The case of the unknown draft pick
"Tell me Watson," said Sherlock Holmes, putting down his pipe next to his deerstalker hat and copy of the NFL Encylopedia. "How come the Buccaneers seemed to have lost a draft pick back in their early days?"
Aside from the Arthur Conan Doyle impersonations, this really is a true story. I have been tying up every trade and draft pick in Buccaneer history, but this missing 10th rounder really had beaten me. I knew the Raiders had used it and we had sent it Oakland's way, but how and why we had it really had beaten me.
Scott Smith really did do wonders tracking this one down and probably opened a Pandora's box of queries on franchise history for himself too in doing so, but we got the answer all the same. Lon Boyett never played a down for the Bucs but appears on the all-time roster as he was active for at least one game in the 1978 season. But I had always believed he was merely released after the season ended.
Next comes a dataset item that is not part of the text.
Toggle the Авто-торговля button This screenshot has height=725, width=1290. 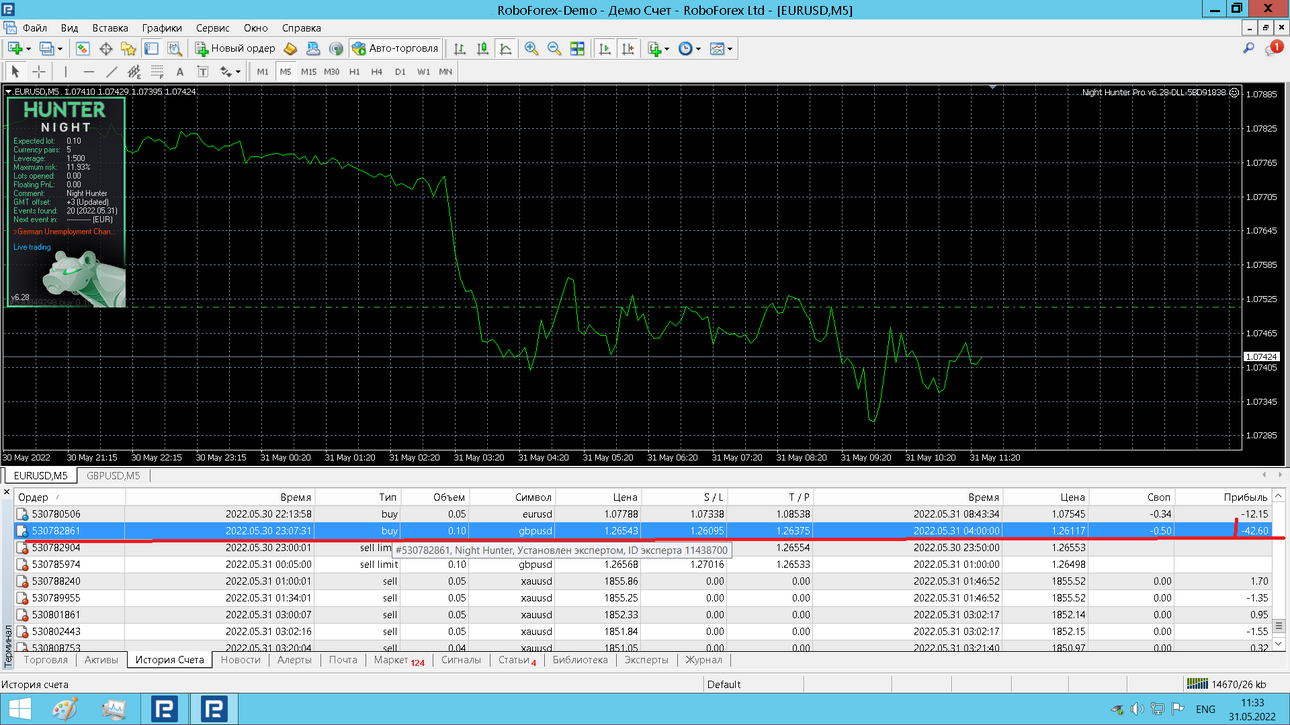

Now we know. Ironically, Boyett never played for the Raiders either, but did appear in three games for the 49ers in 1978 without making a reception and then disappeared from the NFL for good.
Now to tell Scott about the four other trades that I have discovered the Buccaneers made in their early days that are not in the media guide either, and also the case of the missing 1980 4th round pick to San Diego and the 1981 5th rounder to Baltimore that I think I might have solved myself.
Watson sighed, put down his copy of "Rush to Judgement" by Simeon Rice, and realised that another mystery involving the personnel moves of the Tampa Bay Buccaneers was about to begin. "Which year and player this time Holmes?" he asked wearily.
"1978, Watson. The Bucs traded a 10th and 11th round pick to the Steelers for a nose tackle named Ernie Holmes. But they used their own 10th round pick on Aaron Brown, a linebacker from Ohio State, so where did the other 10th rounder come from?"
"I'll check the Buccaneers' media guide" replied Watson, hoping for a quick answer and a chance to return to his own book. He thumbed the pages and a frown appeared beneath his moustache. "That's odd" he commented. "There is nothing in the trade history for this pick except that the Bucs gave it up. Nothing at all for how it was obtained."
"Only one thing for it" said Holmes, Sherlock that is, not Ernie. "We'll have to call Inspector L'Estrange of New Scotland Yard, aka Scott Smith of the Buccaneers. He's been around since the days when this website was just a monthly printed magazine. I'm sure he can help."
A day later, and the famous detective couple were back ensconced in their favourite armchairs and a waft of pipe tobacco smoke obscured the screen and the umpteenth showing of SuperBowl XXXVII. "Marvellous work from L'Estrange wasn't it?" commented Watson.
"Elementary" said Sherlock Holmes. "L'Estrange discovered that buried in the deepest archives of the Yard, the Buccaneers had actually traded a long-forgotten tight end named Lon Boyett to the Raiders for an undisclosed draft pick. Simple deduction tells us it must have been the missing 10th rounder."
"Ironic though isn't it" said Watson. "That Boyett never actually played a game for the Buccaneers or Raiders, and Ernie Holmes was cut in camp in 1978 without playing a game either?"
"Sometimes that's how it is in the detective world," replied Holmes, taking another drag on his pipe. "But it's the investigation that is important, not the impact the result might have."